According to an embodiment of the present invention, a slide rail mechanism comprises a first slide rail assembly, a second slide rail assembly and an unlocking handle. Each of the first and second slide rail assemblies comprises a first rail, a second rail and a locking member. The first rail and the second rail are movable relative to each other. The locking member is configured to lock the second rail relative to the first rail at a predetermined position. The unlocking handle is movably mounted between the first slide rail assembly and the second slide rail assembly. When the unlocking handle is moved from a first position to a second position, the unlocking handle is configured to drive the locking member to move in order to unlock the second rail relative to the first rail at the predetermined position.

Preferably, the unlocking handle is movably mounted between the second rail of the first slide rail assembly and the second rail of the second slide rail assembly.

Preferably, the unlocking handle is movably mounted on a carried object mounted between the second rail of the first slide rail assembly and the second rail of the second slide rail assembly.

Preferably, the unlocking handle is detachably connected between the second rail of the first slide rail assembly and the second rail of the second slide rail assembly.

Preferably, the unlocking handle comprises two working members and a linkage rod. The linkage rod is arranged between the two working members. The two working members are rotatably connected to the second rail of the first slide rail assembly and the second rail of the second slide rail assembly respectively.

Preferably, each of the working members comprises a first part and a second part. A predetermined distance is defined between the first part and the second part. The first part is pivotally connected to the second rail through a connecting member. The linkage rod is connected to the second part.

Preferably, each of the working members is arranged with a first limiting feature, and each of the second rails is arranged with a second limiting feature. The two working members are configured to rotate within a limited range through interaction between the first limiting feature and the second limiting feature.

Preferably, each of the first and second slide rail assemblies further comprises an operating member. When a force is applied to the linkage rod of the unlocking handle, each of the working members of the unlocking handle is rotated from the first position to the second position in order to drive the locking member to move through the operating member.

Preferably, the operating member is linearly movable relative to the second rail.

Preferably, when the unlocking handle is located at the first position, the linkage rod of the unlocking handle is located at a first height relative to each of the first and second slide rail assemblies. When the unlocking handle is located at the second position, the linkage rod of the unlocking handle is located at a second height different from the first height relative to each of the first and second slide rail assemblies.

Preferably, the unlocking handle is configured to be linearly moved from the first position to the second position.

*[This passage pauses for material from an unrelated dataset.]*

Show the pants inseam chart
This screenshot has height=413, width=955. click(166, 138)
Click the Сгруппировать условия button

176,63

According another embodiment of the present invention, a slide rail assembly comprises a first rail, a second rail, a locking member and an unlocking handle. The second rail is movable relative to the first rail. The locking member is configured to lock the second rail relative to the first rail at a retracted position. The unlocking handle is movable relative to the second rail. When the unlocking handle is moved from a first position to a second position, the unlocking handle is configured to drive the locking member to move in order to unlock the second rail relative to the first rail at the retracted position, such that the second rail is able to move away from the retracted position.

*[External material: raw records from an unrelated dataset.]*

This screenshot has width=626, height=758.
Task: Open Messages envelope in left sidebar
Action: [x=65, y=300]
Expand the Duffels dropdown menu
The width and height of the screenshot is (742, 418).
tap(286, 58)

Preferably, the unlocking handle is detachably connected to the second rail.

Preferably, the unlocking handle comprises a working member and a linkage rod. The linkage rod is arranged on the working member. The working member is rotatably connected to the second rail.

Preferably, the working member comprises a first part and a second part. A predetermined distance is defined between the first part and the second part. The first part is pivotally connected to the second rail through a connecting member. The linkage rod is connected to the second part.

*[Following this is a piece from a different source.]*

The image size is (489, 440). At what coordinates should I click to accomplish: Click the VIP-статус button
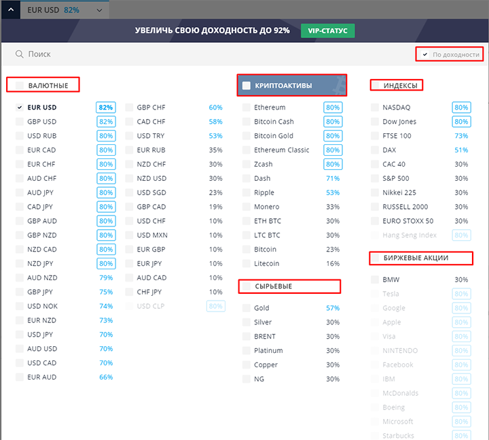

Preferably, the working member is arranged with a first limiting feature, and the second rail is arranged with a second limiting feature. The working member is configured to rotate within a limited range through interaction between the first limiting feature and the second limiting feature.

Preferably, the slide rail assembly further comprises an operating member. When a force is applied to the linkage rod of the unlocking handle, the working member of the unlocking handle is rotated from the first position to the second position in order to drive the locking member to move through the operating member.

Preferably, the operating member is linearly movable relative to the second rail.

Preferably, when the unlocking handle is located at the first position, the linkage rod of the unlocking handle is located at a first height relative to the slide rail assembly. When the unlocking handle is located at the second position, the linkage rod of the unlocking handle is located at a second height different from the first height relative to the slide rail assembly.

Preferably, the unlocking handle is configured to be linearly moved from the first position to the second position.

These and other objectives of the present invention will no doubt become obvious to those of ordinary skill in the art after reading the following detailed description of the preferred embodiment that is illustrated in the various figures and drawings.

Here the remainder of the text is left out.